***** EXTRACTED MATERIAL *****

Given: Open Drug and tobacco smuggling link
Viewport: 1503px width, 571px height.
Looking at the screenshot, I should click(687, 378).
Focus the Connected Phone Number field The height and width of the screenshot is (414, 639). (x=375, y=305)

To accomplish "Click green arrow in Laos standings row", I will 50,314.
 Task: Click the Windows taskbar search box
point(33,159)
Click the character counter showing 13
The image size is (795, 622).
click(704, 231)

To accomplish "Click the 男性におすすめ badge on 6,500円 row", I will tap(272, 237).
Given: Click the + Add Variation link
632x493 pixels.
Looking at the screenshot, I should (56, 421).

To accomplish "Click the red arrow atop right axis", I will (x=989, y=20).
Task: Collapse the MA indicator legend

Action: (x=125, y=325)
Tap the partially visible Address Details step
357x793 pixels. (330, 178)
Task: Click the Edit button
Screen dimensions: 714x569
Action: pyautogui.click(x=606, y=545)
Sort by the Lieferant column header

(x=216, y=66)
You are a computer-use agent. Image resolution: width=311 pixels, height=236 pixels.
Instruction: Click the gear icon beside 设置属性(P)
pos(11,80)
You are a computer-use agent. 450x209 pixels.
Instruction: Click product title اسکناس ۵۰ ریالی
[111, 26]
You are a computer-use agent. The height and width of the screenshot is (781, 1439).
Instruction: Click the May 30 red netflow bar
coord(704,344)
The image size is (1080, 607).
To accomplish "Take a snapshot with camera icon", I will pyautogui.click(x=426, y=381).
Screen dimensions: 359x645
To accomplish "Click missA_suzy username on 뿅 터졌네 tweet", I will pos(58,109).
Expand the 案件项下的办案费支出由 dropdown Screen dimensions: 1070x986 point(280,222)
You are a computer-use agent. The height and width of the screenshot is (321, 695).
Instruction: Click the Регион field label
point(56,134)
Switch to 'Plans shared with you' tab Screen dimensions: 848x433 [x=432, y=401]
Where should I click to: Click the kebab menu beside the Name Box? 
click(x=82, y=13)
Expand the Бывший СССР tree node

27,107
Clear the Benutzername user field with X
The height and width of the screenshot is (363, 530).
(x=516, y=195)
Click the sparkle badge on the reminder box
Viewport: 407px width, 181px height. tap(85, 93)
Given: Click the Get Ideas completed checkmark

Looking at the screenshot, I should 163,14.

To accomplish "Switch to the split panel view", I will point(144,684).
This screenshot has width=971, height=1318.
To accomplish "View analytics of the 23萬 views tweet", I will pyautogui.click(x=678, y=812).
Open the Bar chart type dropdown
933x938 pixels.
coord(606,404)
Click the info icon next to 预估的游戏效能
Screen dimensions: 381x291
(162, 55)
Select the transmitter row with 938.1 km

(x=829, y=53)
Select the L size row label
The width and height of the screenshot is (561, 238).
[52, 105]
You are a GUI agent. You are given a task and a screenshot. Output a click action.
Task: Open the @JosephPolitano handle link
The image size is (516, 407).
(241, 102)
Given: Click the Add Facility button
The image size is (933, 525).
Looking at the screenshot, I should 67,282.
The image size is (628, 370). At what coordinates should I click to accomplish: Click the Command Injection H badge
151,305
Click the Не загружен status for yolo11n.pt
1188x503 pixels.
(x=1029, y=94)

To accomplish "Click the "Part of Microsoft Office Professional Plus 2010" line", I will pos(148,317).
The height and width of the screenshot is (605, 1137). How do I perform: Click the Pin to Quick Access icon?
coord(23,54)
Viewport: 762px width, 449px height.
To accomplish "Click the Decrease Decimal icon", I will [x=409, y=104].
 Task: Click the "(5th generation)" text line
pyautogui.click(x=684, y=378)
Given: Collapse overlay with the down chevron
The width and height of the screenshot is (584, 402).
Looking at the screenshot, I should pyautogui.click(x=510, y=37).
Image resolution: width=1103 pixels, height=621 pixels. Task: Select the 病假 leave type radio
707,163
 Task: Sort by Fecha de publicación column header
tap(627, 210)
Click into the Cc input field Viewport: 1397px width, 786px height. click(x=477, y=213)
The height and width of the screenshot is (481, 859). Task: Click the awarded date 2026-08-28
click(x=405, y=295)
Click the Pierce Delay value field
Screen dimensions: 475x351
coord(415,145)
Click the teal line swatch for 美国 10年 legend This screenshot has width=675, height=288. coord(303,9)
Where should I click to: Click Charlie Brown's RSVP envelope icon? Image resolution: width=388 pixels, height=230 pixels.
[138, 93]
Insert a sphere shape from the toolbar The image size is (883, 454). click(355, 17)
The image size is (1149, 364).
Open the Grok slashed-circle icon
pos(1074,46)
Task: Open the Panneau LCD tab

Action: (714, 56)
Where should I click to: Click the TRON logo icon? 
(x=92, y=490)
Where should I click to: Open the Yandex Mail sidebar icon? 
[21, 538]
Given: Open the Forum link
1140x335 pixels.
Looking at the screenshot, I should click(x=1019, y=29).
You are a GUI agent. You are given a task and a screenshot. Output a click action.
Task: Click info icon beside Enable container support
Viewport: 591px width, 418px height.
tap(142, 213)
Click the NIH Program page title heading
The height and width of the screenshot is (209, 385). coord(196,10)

*****

• _TASK TO CARRY OUT_: Reproduce all lines of the material, from the line containing "Task: Click the Edit button" down to the line containing "Expand the 案件项下的办案费支出由", with every coordinate in the answers shifted by adding 45.

• _OUTPUT_:
Task: Click the Edit button
Screen dimensions: 714x569
Action: pyautogui.click(x=651, y=590)
Sort by the Lieferant column header

(x=261, y=111)
You are a computer-use agent. Image resolution: width=311 pixels, height=236 pixels.
Instruction: Click the gear icon beside 设置属性(P)
pos(56,125)
You are a computer-use agent. 450x209 pixels.
Instruction: Click product title اسکناس ۵۰ ریالی
[156, 71]
You are a computer-use agent. The height and width of the screenshot is (781, 1439).
Instruction: Click the May 30 red netflow bar
coord(749,389)
The image size is (1080, 607).
To accomplish "Take a snapshot with camera icon", I will pyautogui.click(x=471, y=426).
Screen dimensions: 359x645
To accomplish "Click missA_suzy username on 뿅 터졌네 tweet", I will pos(103,154).
Expand the 案件项下的办案费支出由 dropdown Screen dimensions: 1070x986 point(325,267)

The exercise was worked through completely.